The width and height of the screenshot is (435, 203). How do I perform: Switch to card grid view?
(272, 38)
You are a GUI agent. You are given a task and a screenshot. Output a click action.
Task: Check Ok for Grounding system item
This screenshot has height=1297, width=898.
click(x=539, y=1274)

^^^^^^^^^^^^^^^^

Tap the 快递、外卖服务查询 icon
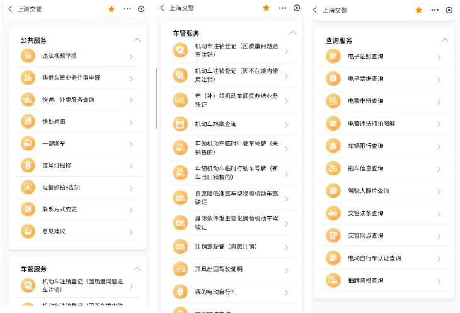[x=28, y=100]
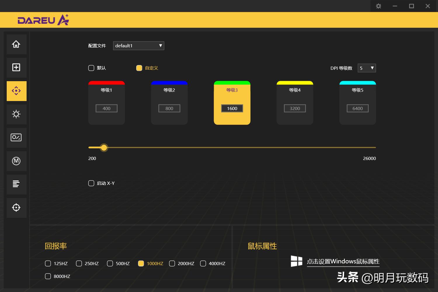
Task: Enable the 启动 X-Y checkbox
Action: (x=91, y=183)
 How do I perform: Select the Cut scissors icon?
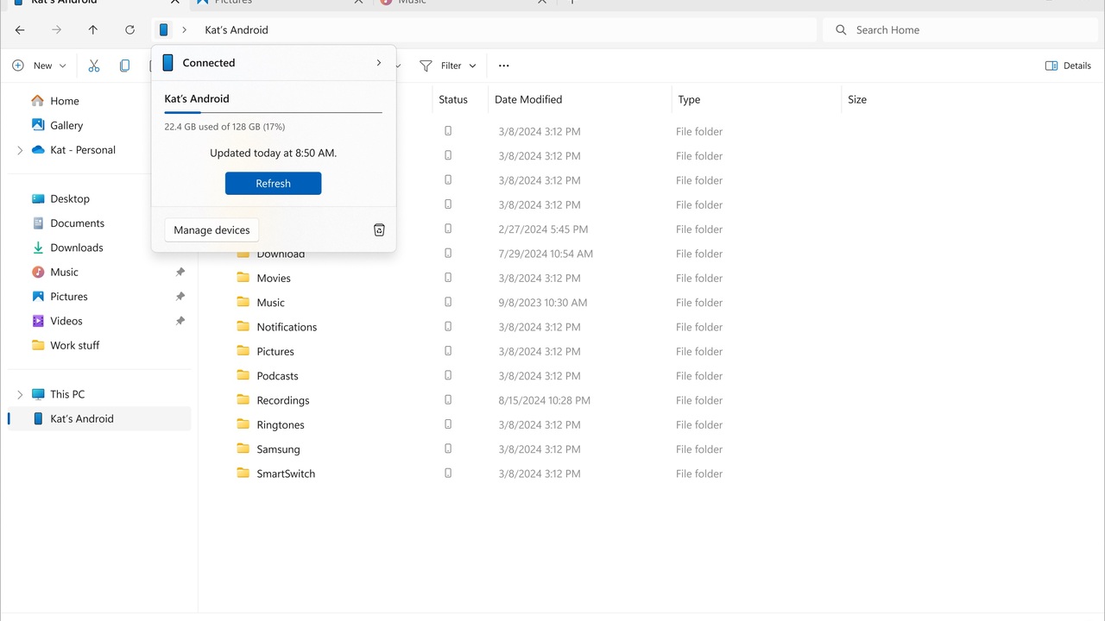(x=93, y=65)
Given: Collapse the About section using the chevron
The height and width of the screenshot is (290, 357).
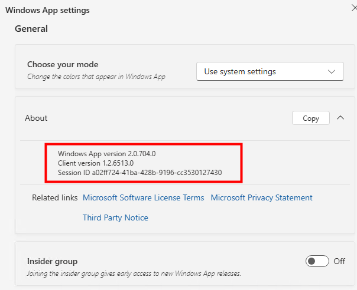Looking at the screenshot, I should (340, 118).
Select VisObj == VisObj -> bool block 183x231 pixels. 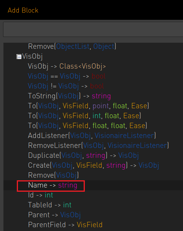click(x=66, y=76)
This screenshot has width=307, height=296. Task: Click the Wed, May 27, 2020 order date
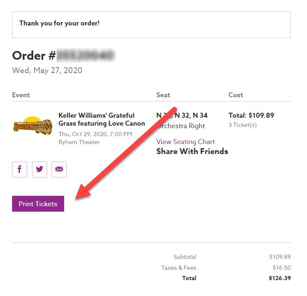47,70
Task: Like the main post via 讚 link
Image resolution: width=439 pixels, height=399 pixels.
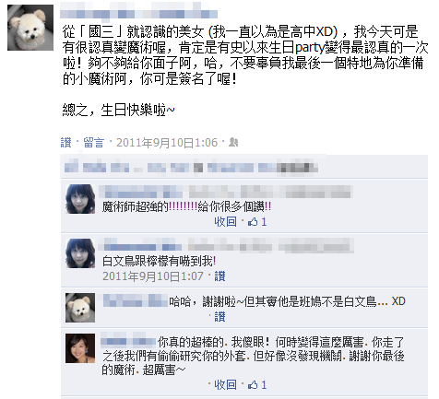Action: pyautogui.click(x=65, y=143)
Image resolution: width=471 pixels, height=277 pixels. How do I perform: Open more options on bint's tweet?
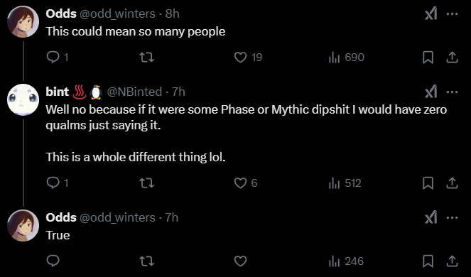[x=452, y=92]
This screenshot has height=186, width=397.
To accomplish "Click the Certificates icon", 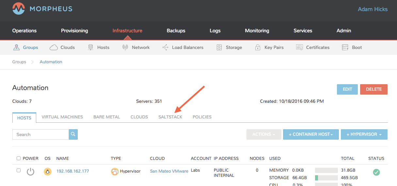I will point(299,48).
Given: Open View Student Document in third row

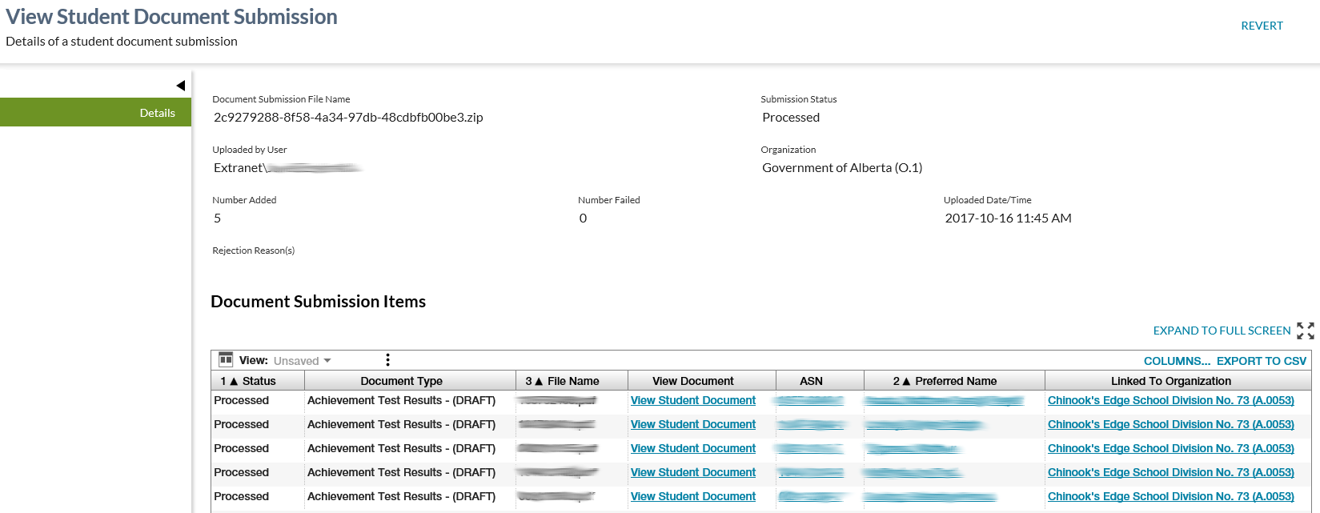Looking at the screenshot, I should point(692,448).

^^^^^^^^^^^^^^^^

- [EXERCISE REQUIREMENTS]:
Retype, exactly and with no pictures, everything above from the line with "Task: Like the main post via 讚 link" down to the line with "This screenshot has height=186, width=397.", both included.

- [RESPONSE BOX]:
Task: Like the main post via 讚 link
Image resolution: width=439 pixels, height=399 pixels.
Action: pyautogui.click(x=65, y=143)
Image resolution: width=471 pixels, height=277 pixels. How do I perform: Open more options on bint's tweet?
[x=452, y=92]
This screenshot has height=186, width=397.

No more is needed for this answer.